On Tap for Bankruptcy Hearings: Former Valet, Tax Returns and Maybe Prosser

June 6, 2008 — Bankruptcy hearings at the federal courthouse on St. Thomas next week will see appearances by the former valet to Jeffrey Prosser, former owner and CEO of Innovative Telephone, Prosser's income tax filings and perhaps the man himself.
A review of the documents filed with the court in anticipation of the hearings — such as briefs, witness lists and statements of objection — shows that all sides in the controversy are throwing everything they have into the mix.
As noted in an earlier article (see "Prosser Hearing Coming to St. Thomas Next Week"), the bankruptcy court will hear three different issues over a period of four days, beginning Monday: Should a bank foreclose on the Prosser's mansion on St. Croix? To what extent are Prosser properties exempt from the bankruptcy proceedings? To what extent are assets in the hands of Prosser's adult children to be included in the bankruptcy settlement?
The exemption issue relates to provisions of the U.S. Bankruptcy law that limit the amount of a bankrupt person's assets that can be seized to pay his or her debts. The general notion is that the debtor should be left with a modest house, some clothes and the tools needed in his or her line of work. The definitions of these exemption are not hard and fast, and are thus subject to much lawyerly interpretation.
In general terms, Prosser's legal team calls for broadly defined exemptions, while the creditors and the court-appointed trustees seek narrow definitions. The trustees argue that the houses were largely paid for by one of Prosser's holding companies, and thus should be part of the bankruptcy estate; Prosser's attorneys argue that this does not matter.
Long Lists of Witnesses
Each side is required to inform the court, and the public, about the witnesses it may call and the documents it may show in the courtroom. These filings suggest a long hearing.
There are 11 names on the witness list submitted by the two court-appointed trustees: Stan Springel, the Chapter 11 official who works with the former Prosser corporations, and John Carroll, who is the Chapter 7 trustee for Prosser's personal assets.
Among those on this list is Arthur Stelzer, identified as "former valet for Jeff Prosser," who will be asked about "purchases/charges made [by Innovative Communication Corporation] at the direction of Jeff Prosser; use of real and personal property by Jeff and Dawn Prosser …."
Also on the list are two former members of ICC's board of directors: Jeffrey Prosser's brother Michael Prosser and John Raynor. Both are to be asked about this assertion: "Board of Directors of ICC did not approve various transfers in advance of the making of those transfers." (These statements are from the trustees' brief and are subject to challenge by opposing attorneys.)
Also on the trustees' witness list, followed by an asterisk, are Jeffrey and Dawn Prosser. The asterisked note says, "The trustees may offer this witness in person or by deposition."
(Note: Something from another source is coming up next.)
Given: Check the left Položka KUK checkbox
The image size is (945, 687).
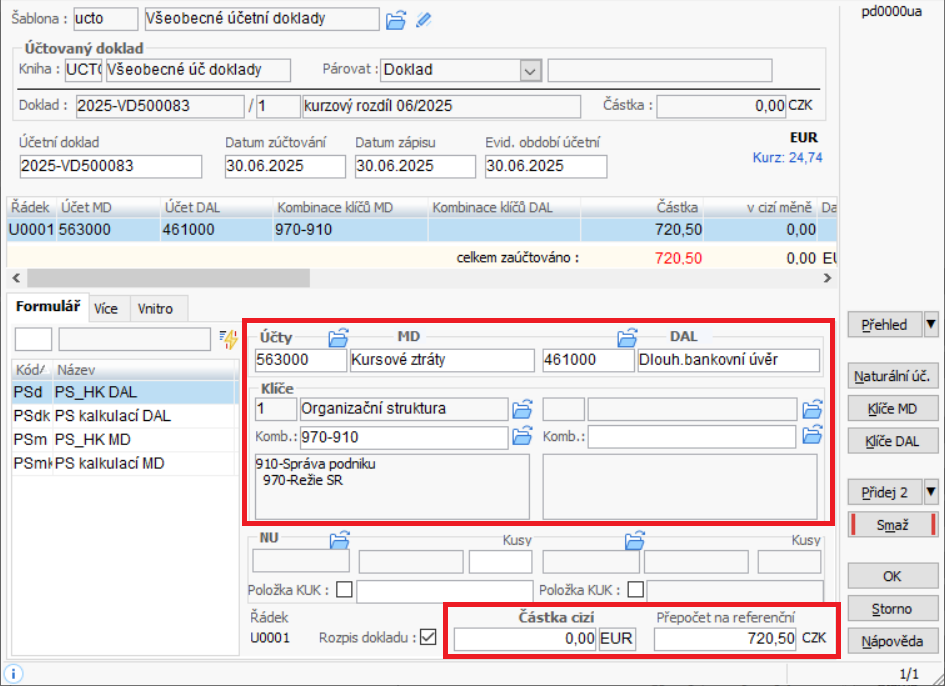Looking at the screenshot, I should pos(345,590).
The trustees have taken a three-level approach to the question of the exemptions. First, they said that Prosser "has conducted himself in bad faith and in an effort to thwart the bankruptcy process," and thus should be entitled to no exemptions at all. They quote a legal precedent in which this remedy is mentioned as being used in "extreme circumstances."
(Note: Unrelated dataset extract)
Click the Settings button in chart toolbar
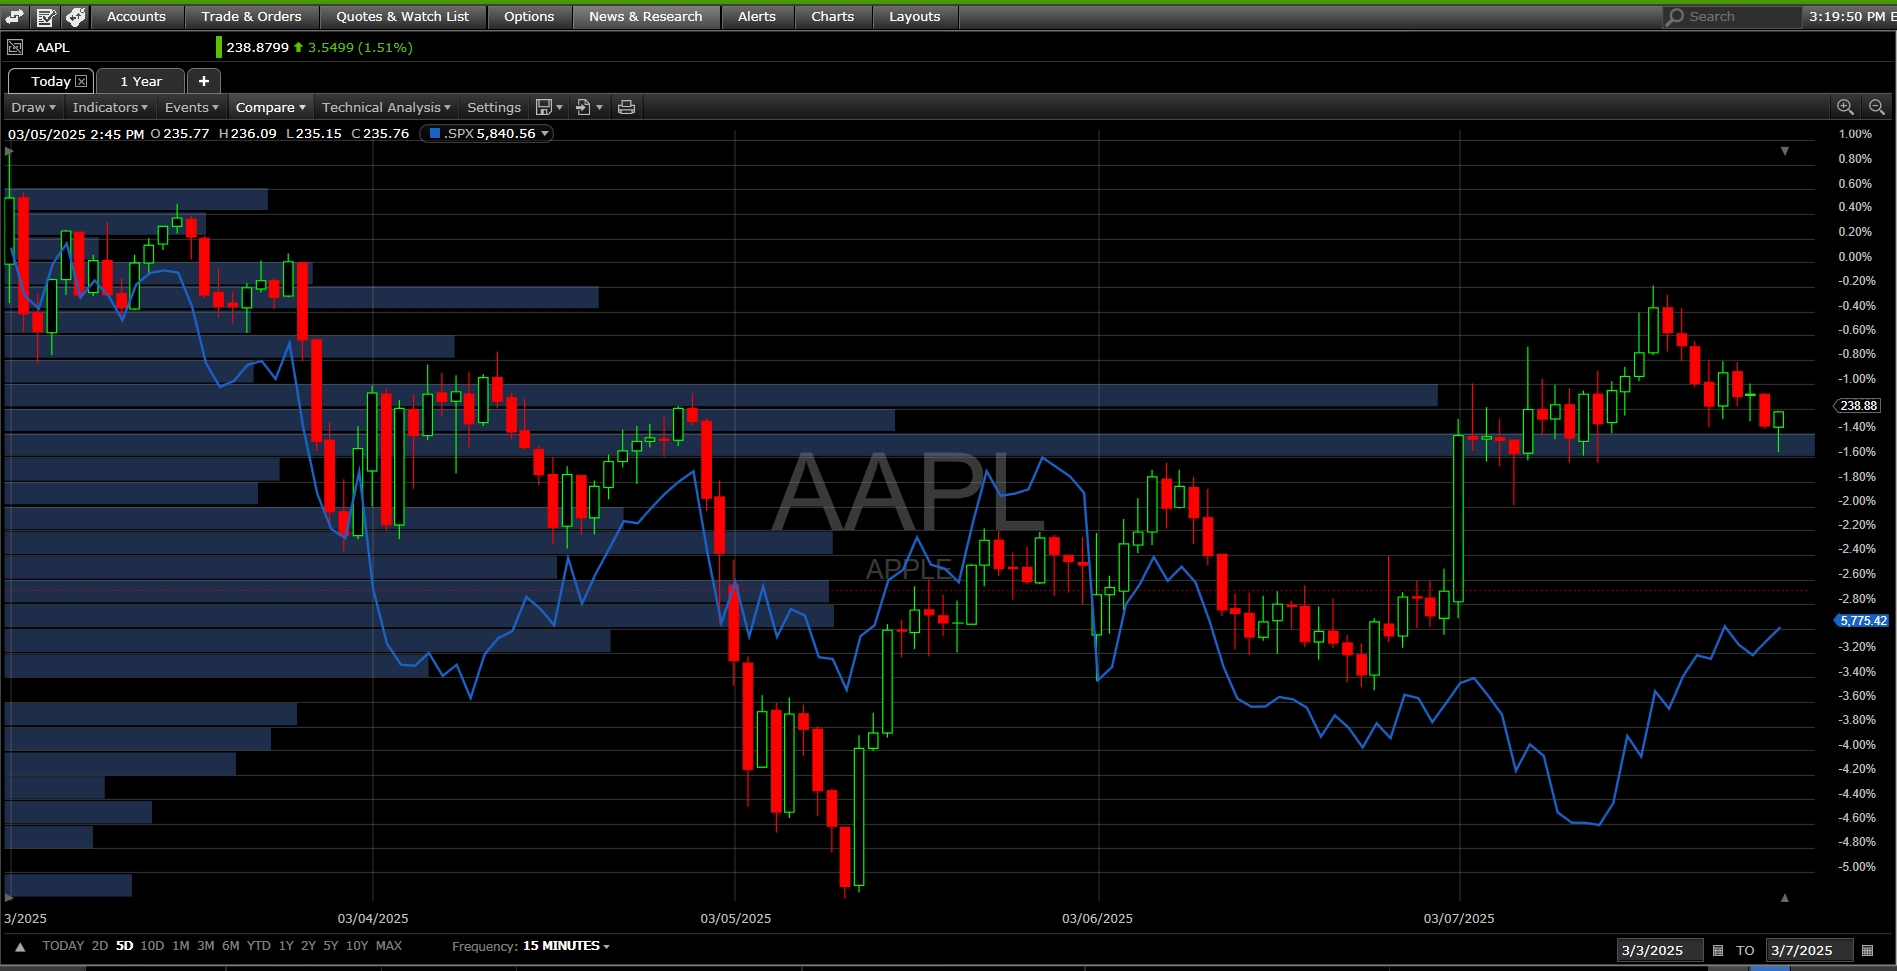This screenshot has width=1897, height=971. [493, 107]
To support this approach, they say that "within one day of the voluntary filing by Jeffrey Prosser, and at a time when he was already subject to and a debtor within an involuntary bankruptcy proceeding, Mr. Prosser secretly transferred at least $480,000 to Dawn Prosser and then failed to disclose the transfers on his monthly operating reports …."
The trustee's second approach is to discuss each property separately and cite legal arguments why that property — under various state laws — does not allow for an exemption. And the third approach, in several cases, is to say that even if the two prior arguments fail, then the size of the exemption is a modest number: $30,000 in one case and $125,000 in another.
Real Estate Up for Grabs?
Prosser's lawyers reply, "… exemptions are typically construed liberally in favor of a debtor in order to facilitate the 'fresh start' policy considerations underlying the Bankruptcy Code …." They go on to cite various court cases that support their claim that each of the Prosser houses — in the Virgin Islands, Florida and New York — is exempt from seizure to pay Prosser's debts.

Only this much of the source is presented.